The Euro crisis has served as a stark reminder of the fundamental importance of Germany to the larger European project. But the image of Germany as the dominant power in Europe is at odds with much of its recent history. Reluctant Meister is a wide-ranging study of Germany from the Holy Roman Empire through the Second and Third Reichs, and it asks not only how such a mature and developed culture could have descended into the barbarism of Nazism but how it then rebuilt itself within a generation to become an economic powerhouse. Perhaps most important, Stephen Green examines to what extent Germany will come to dominate its relationship with its neighbors in the European Union, and what that will mean.
"Green traces the relationship between Germany and Europe over 2,000 years, from the Germanic tribes' victory over the Romans to the Bundesrepublik's cautious response to Ukraine. He guides us deftly though politics and poetry, theology, and economics to allow the reader to understand how Germany-the reticent giant-sees itself and its role in the Europe of tomorrow. This is the history that is now shaping our continent: Green is the ideal person to help us understand it."

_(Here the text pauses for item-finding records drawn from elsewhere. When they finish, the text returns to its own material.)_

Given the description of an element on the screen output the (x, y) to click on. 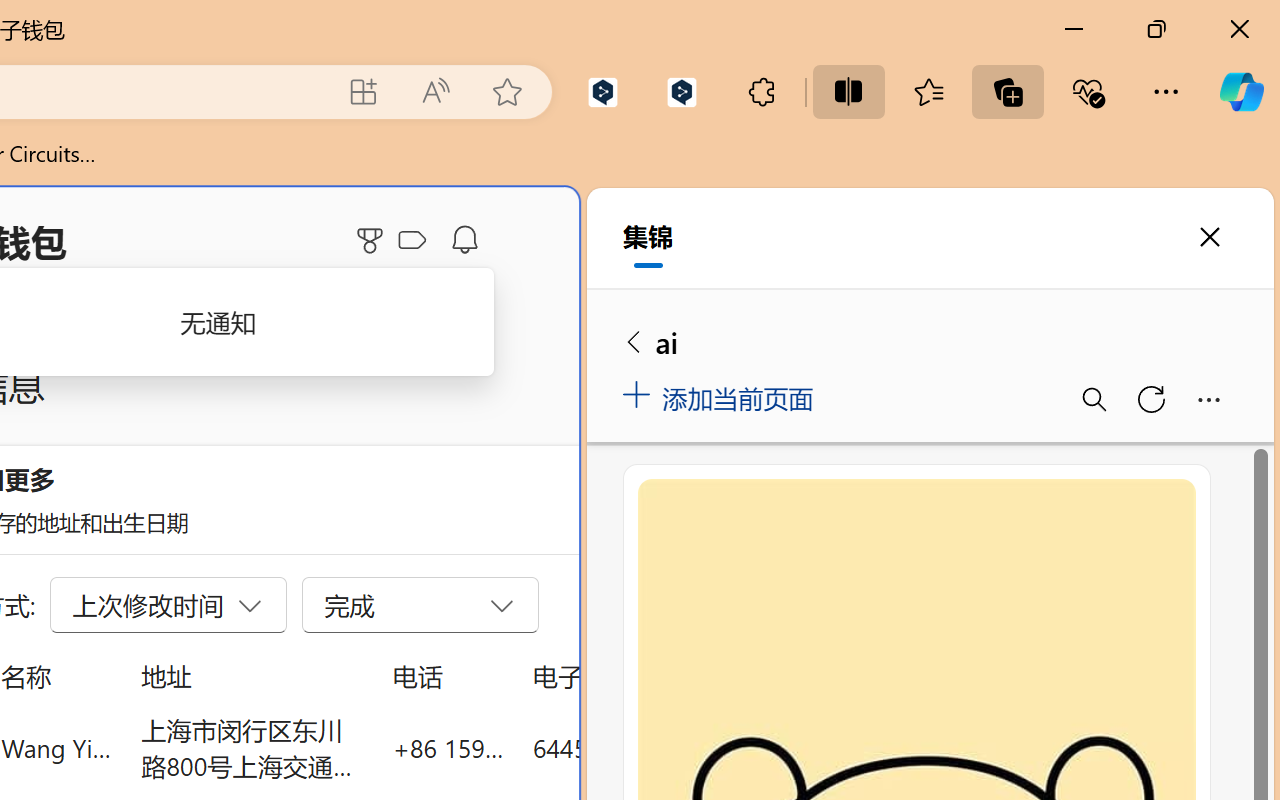
Microsoft Cashback (415, 241)
Class: ___1lmltc5 f1agt3bx f12qytpq (411, 241)
+86 159 0032 4640 (447, 747)
Microsoft Rewards (373, 240)
644553698@qq.com (644, 747)
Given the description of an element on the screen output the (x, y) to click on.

- Neil MacGregor, author of A History of the World in 100 Objects and Germany: The Memories of a Nation
"The best book of 2014 was Reluctant Meister, Stephen Green's superb analysis of German history and culture. . . . [The German] example is a lesson to the world, for good and for ill. Anyone who wants to understand that lesson should read Stephen Green's book."
- Globe and Mail
"For Stephen Green, Germany's greatest achievement has been in coming to terms with its history. 'The process of confrontation has been neither easy nor quick,' he says. 'There are many who have gone to their graves without being honest to themselves about their sins of omission and commission. But for all its imperfections, this atonement has been more thoroughgoing than in most other countries where human evil has been rampant within living memory.' It would be hard to put it better."
- Financial Times
"A readable and personal introduction to German history-and above all its art, literature and music."
- Times Literary Supplement
"The miracle, as Lord Green rightly points out, is that from this state of total collapse, Germany ... rose again to become a country with model democratic institutions and a highly successful economy."